> [KETENTUAN SOAL]: Ubah setiap baris catatan di bawah ini menjadi tabel Markdown dengan kolom "Nomor" untuk urutan baris dan "Isi" untuk teks barisnya, tanpa baris kosong. Jangan masukkan gambar ke dalam jawaban.

Data penunjukan tangkapan layar dan dokumen:
□ □ □

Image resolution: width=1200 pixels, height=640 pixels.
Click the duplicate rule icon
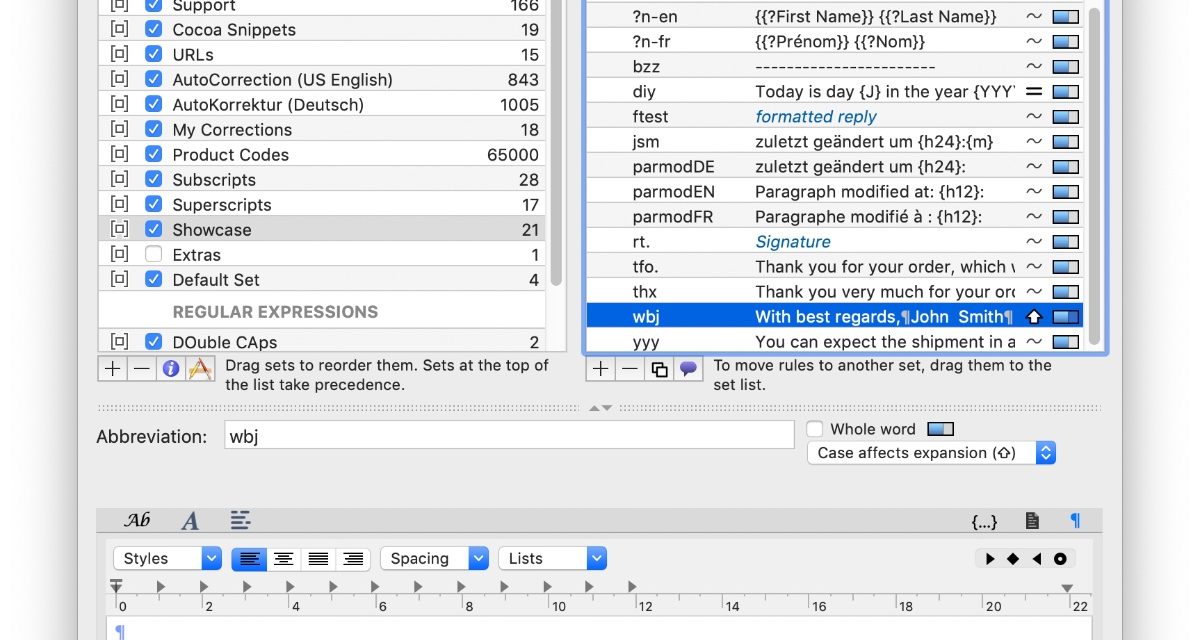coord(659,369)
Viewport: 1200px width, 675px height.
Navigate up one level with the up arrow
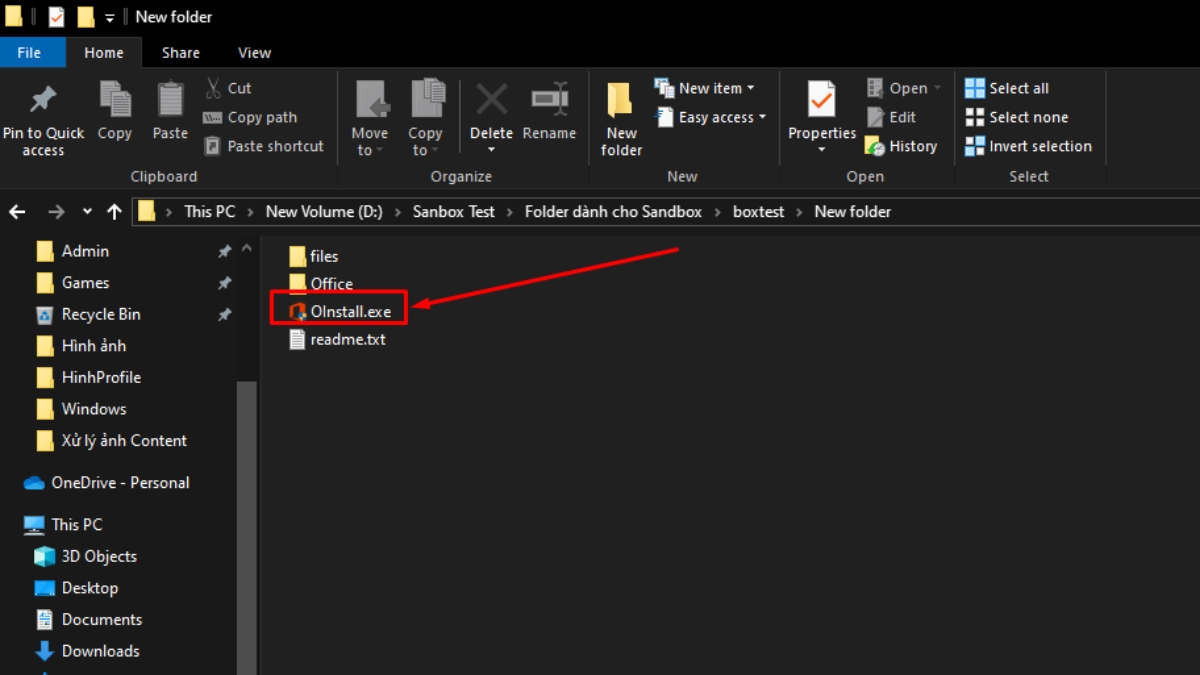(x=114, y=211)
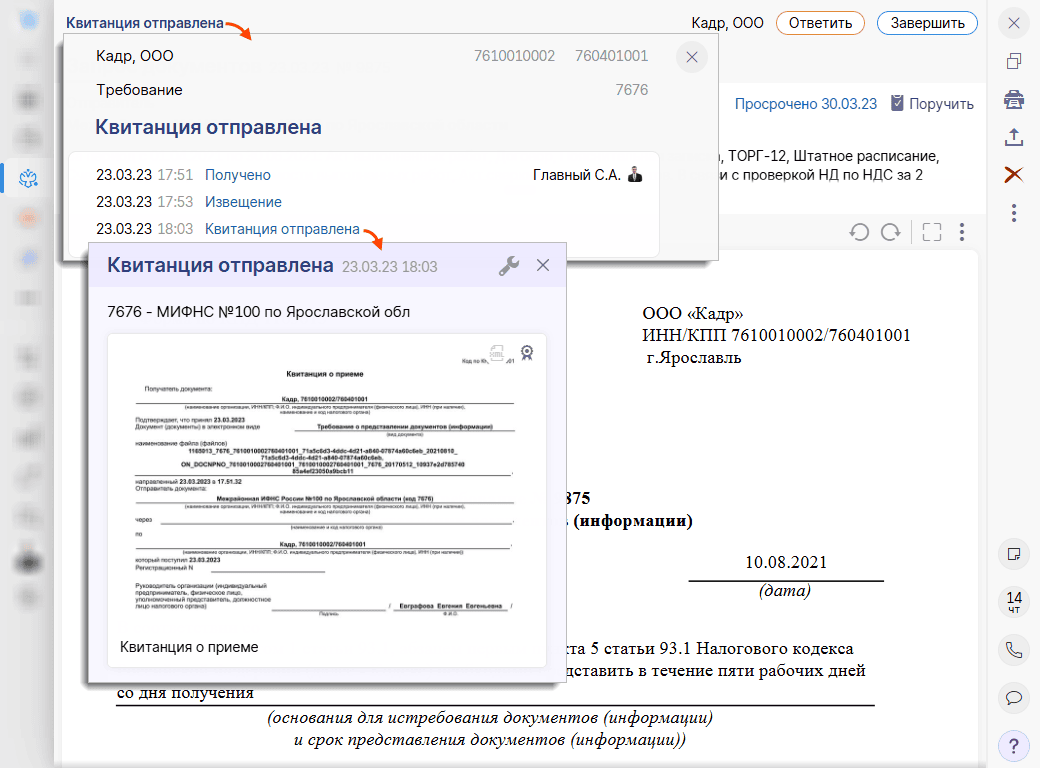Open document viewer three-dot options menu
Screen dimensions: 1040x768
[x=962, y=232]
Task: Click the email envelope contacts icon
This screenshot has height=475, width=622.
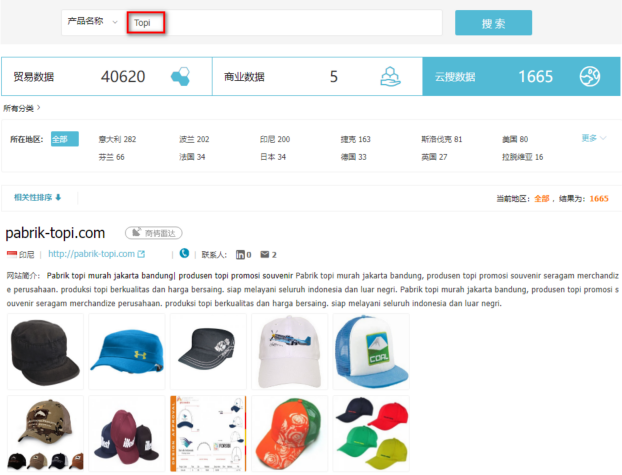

□ □ □

> [JAWABAN SOAL]:
| Nomor | Isi |
|---|---|
| 1 | Image resolution: width=1200 pixels, height=640 pixels. |
| 2 | Click the duplicate rule icon |
| 3 | coord(659,369) |
| 4 | Viewport: 1200px width, 675px height. |
| 5 | Navigate up one level with the up arrow |
| 6 | (x=114, y=211) |
| 7 | Open document viewer three-dot options menu |
| 8 | Screen dimensions: 1040x768 |
| 9 | [x=962, y=232] |
| 10 | Task: Click the email envelope contacts icon |
| 11 | This screenshot has height=475, width=622. |